Meet the Richwoods wrestling team and its 16 female grapplers
Article Source Written By: By Stan Morris of the Peoria Journal Star Posted Dec 25, 2019 at 8:00 AM
The Richwoods wrestling room looks a little different than your average area high school wrestling room.
That’s because nearly a third of the athletes in the room are girls.
A dedicated commitment to recruiting females, those not in other sports in the winter or not in any sport at all, has paid off for head coach Rob Penney and his Knights.
A roster of 50 athletes includes 16 girls.
“We’ve had girls wrestling at Richwoods for years,” Penny said. “We’ve been pretty progressive all along, we’re just in a situation now where the (Illinois High School Association) is looking seriously at making it a sport. I’m just hoping to hit the ground running.”
Girls wrestling is considered an “emerging sport” by the IHSA. According to Oak Park-River Forest girls coach Fred Arkin, 641 girls were certified last year by the IHSA to participate in wrestling, a number up from 433 in 2017.
Richwoods is one of 54 schools registered with the IHSA — along with Metamora and Pekin among metro-area schools — as participating in the emerging sport of girls wrestling.
“It’s been a rewarding experience,” Penny said. “The girls are hard-nosed, they listen well. They remember moves faster than the boys sometimes, they work harder than the boys sometimes.”
Of the 16 girls on the team, junior Maria Lopez is the only returning female wrestler. She “fell in love with (wrestling) the first week” after picking up the sport last season.
She was also part of a promotional video put together at the end of last year by videographer Chris Nash. The video showed a wrestler making some moves, only to reveal at the end that the wrestler was a girl.
“Clearly, it worked,” Lopez said. “It was a big eye-opener that, ‘Whoa, a girl can do this,’ That showed a lot of women at the school that wrestling isn’t just for boys, and I can be aggressive, too, and I can channel that aggression into a sport.”
Two other big recruiters were freshmen Kyley Bair and Katlyn Boone. Both Bair and Boone earned fourth-place medals in their respective weight classes as eighth graders competing in the Illinois Kids Wrestling Federation girls state tournament.
“No one was expecting that,” Bair said of so many girls joining the team. “We were expecting like five, but then to see the next 10 come in we were like, ‘Whoa, that’s really crazy to see that many.’”
Lopez noted the influx of girls is not just for show, or because of peer pressure.
“The girls on the team are like, ‘Show me that again. How do I do that? I want to do that again,’” Lopez said. “Just repetition. They actually want to be involved. They don’t do it for the look, to say they’re wrestlers. They do it because this is where they want to be and want to show they can be aggressive as well.”
Boone, who was encouraged to start wrestling by Bair, has noticed the improvement and staying power of the girls out for the first time.
“I like to see everyone grow with the program, to see everyone who has stuck with it so far,” she said.
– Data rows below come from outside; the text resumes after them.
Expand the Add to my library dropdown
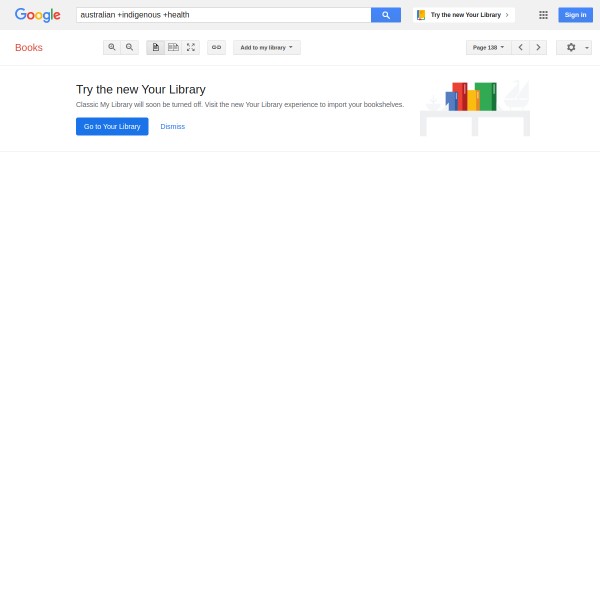The width and height of the screenshot is (600, 600). tap(267, 47)
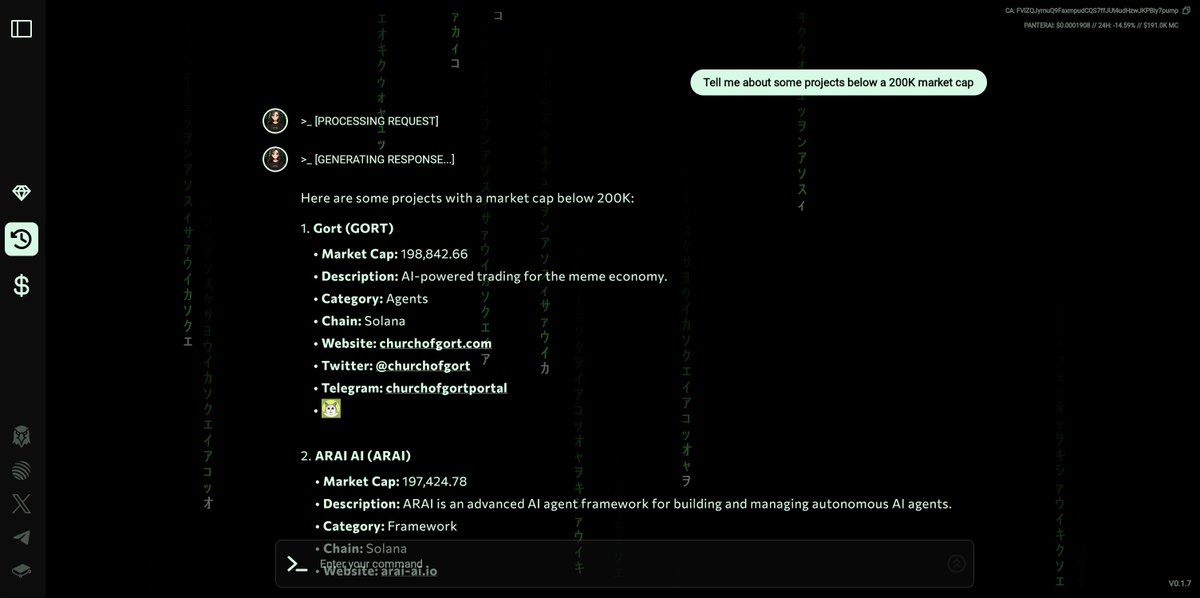Open the spiral waves chart icon
This screenshot has width=1200, height=598.
[x=21, y=470]
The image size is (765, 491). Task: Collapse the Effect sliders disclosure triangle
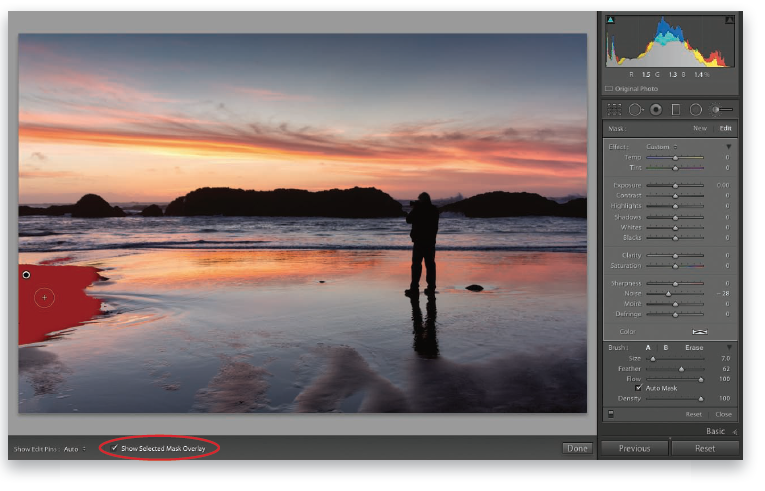(x=729, y=146)
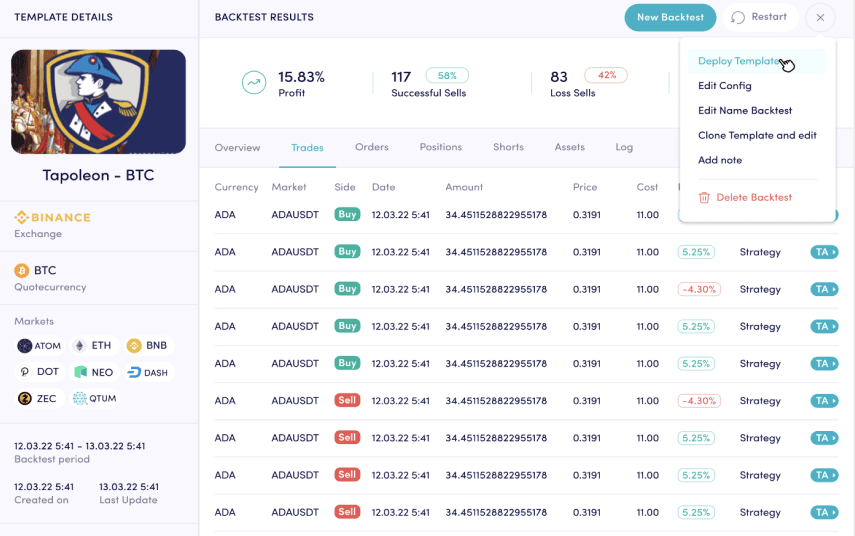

And the reaction of the boys on the team?
“We get along great,” Lopez said. “It’s never, ‘Oh, she’s a girl.’ They know that we put up a fight, too. They have more muscle, but we have brains, we have skills.”
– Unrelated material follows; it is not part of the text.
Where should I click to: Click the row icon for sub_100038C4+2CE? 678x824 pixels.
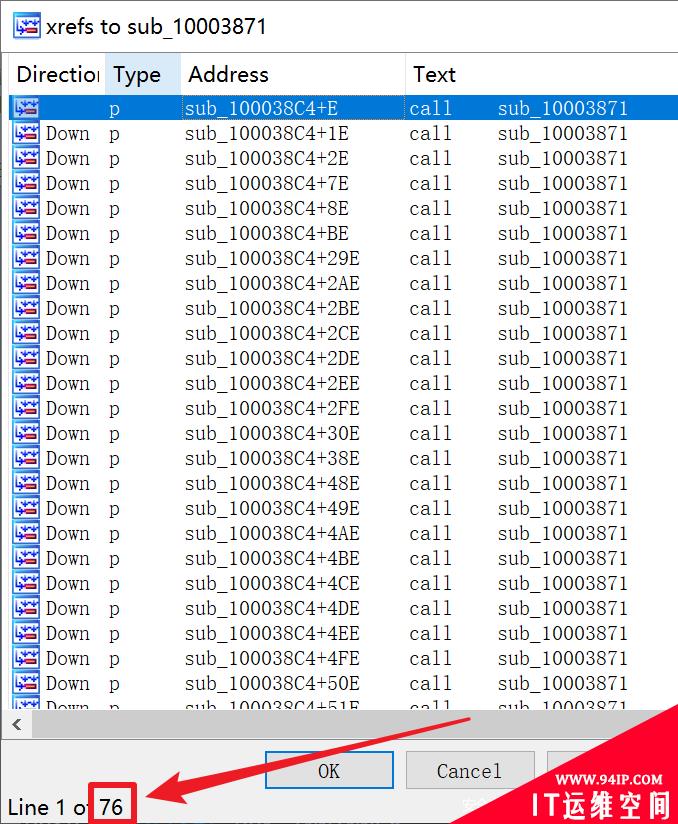pyautogui.click(x=27, y=333)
Match time has been limited so far for most of the girls. But Richwoods will get its first chance to compete in an all girls formated tournament this weekend at the Ottawa Invitational.
“That’s crazy exciting, because a lot of times we don’t get many matches in because some schools don’t want to wrestle girls,” Lopez said. “An all girls tournament is going to be very good for us, so that we can all get as much mat time as we can against female wrestlers. You’re going to go a lot harder against them as well, because it’s not boy-girl so nobody is going to be holding back.”
Bair is also excited about the possibilities at Ottawa.
“To already have our first girls tournament is super cool,” she said. “It’s really exciting to see how much these girls have grown, just in the past couple weeks. It’s going to be a big eye-opener for everyone.”
Richwoods will take 14 girls this weekend in 10 different weight classes.
“I think the girls are going to surprise some people when they get to some tournaments,” Penney said. “They’re pretty tough.”
The girls will compete in two regular-season tournaments next year. This year, they’ll also compete in the Illinois Wrestling Coaches and Officials Association girls state series.
“This is almost pre-season for them, to get them geared up for the big tournament at the end,” Penny said.
Girls wrestling as an official IHSA sport may still be a few years away, but Richwoods has a good head start.
“I’m really looking forward to seeing where this thing goes,” Penney said. “Bigger picture is a quality varsity girls team traveling around the state exactly when the boys are doing the same thing and winning duals and winning tournaments. That’s the end goal. Right now, it’s just building the sport.”